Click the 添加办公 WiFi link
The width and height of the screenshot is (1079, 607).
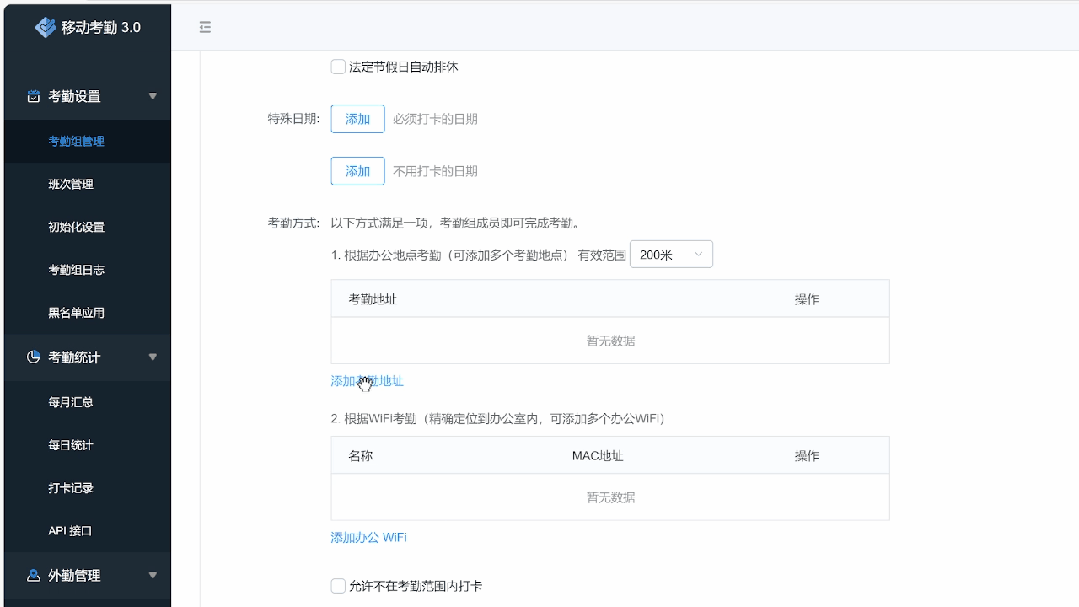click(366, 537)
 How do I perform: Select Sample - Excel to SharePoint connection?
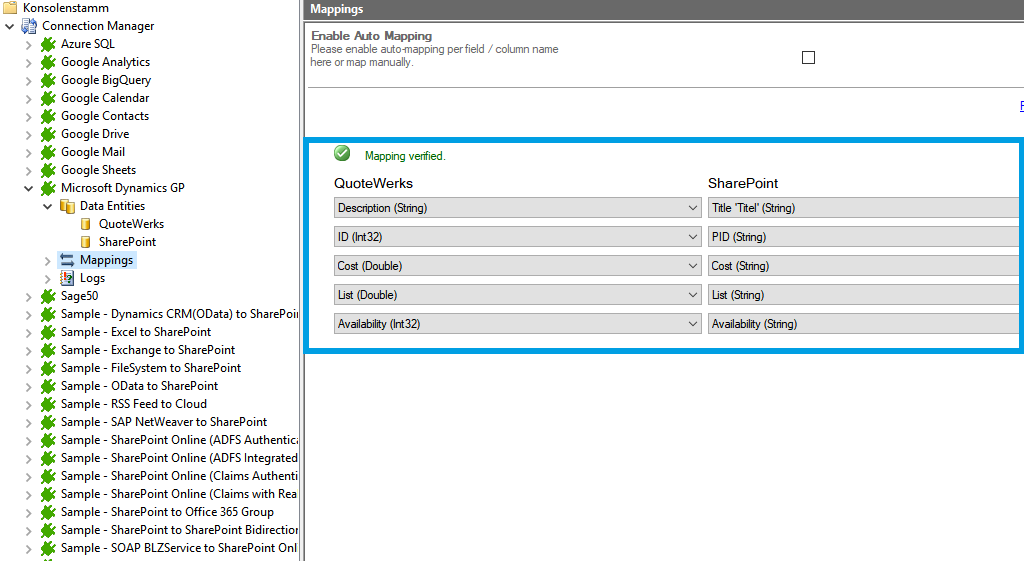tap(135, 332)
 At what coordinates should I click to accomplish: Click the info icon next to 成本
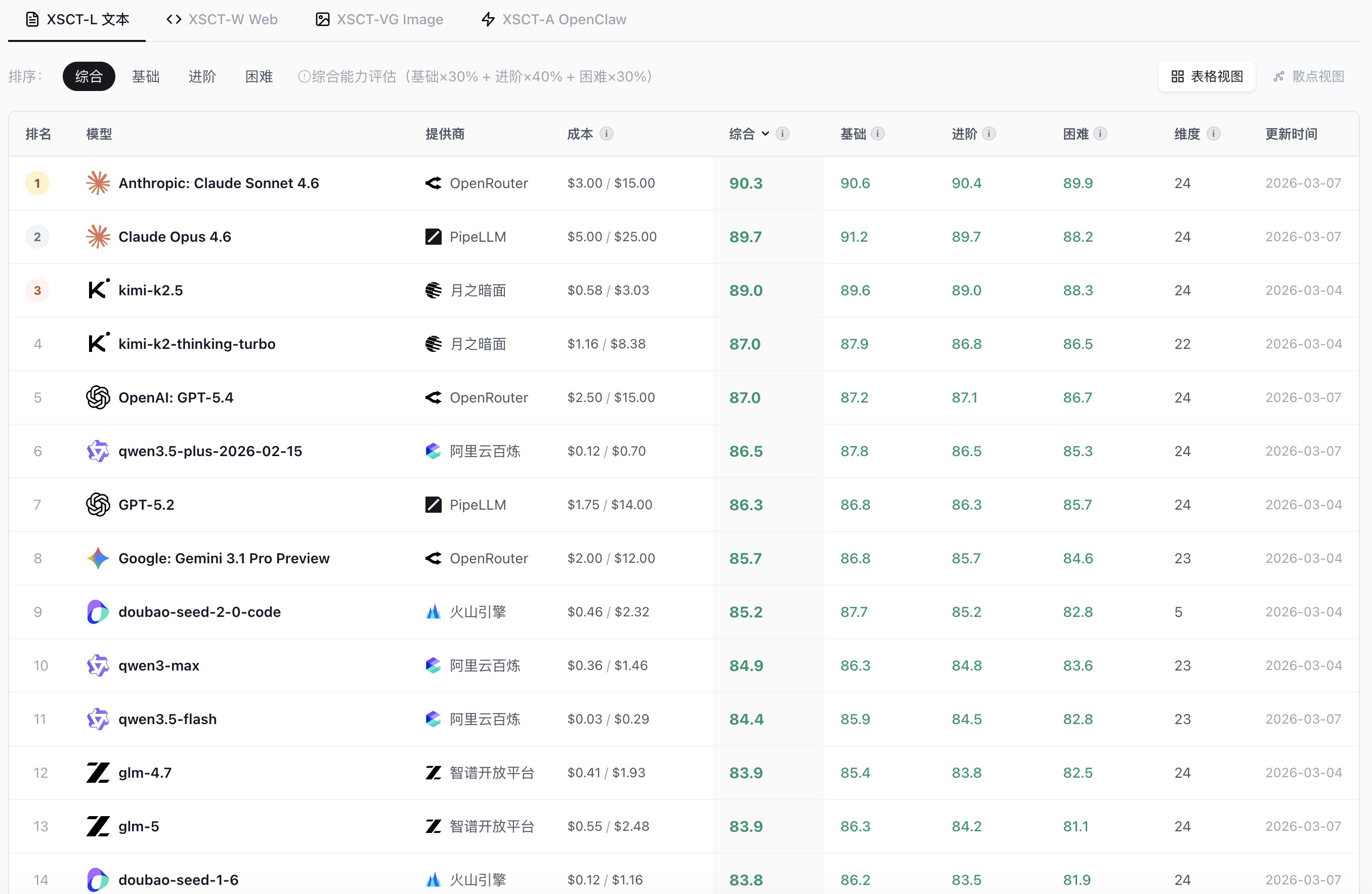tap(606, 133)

- - - - -

### Exercise
Beginning at the line that contains "The width and", transcribe it and every later line through the last line of the data above, exactly, and drop the pictures.

### Response to the task
The width and height of the screenshot is (1079, 607).
click(366, 537)
 How do I perform: Select Sample - Excel to SharePoint connection?
tap(135, 332)
 At what coordinates should I click to accomplish: Click the info icon next to 成本
tap(606, 133)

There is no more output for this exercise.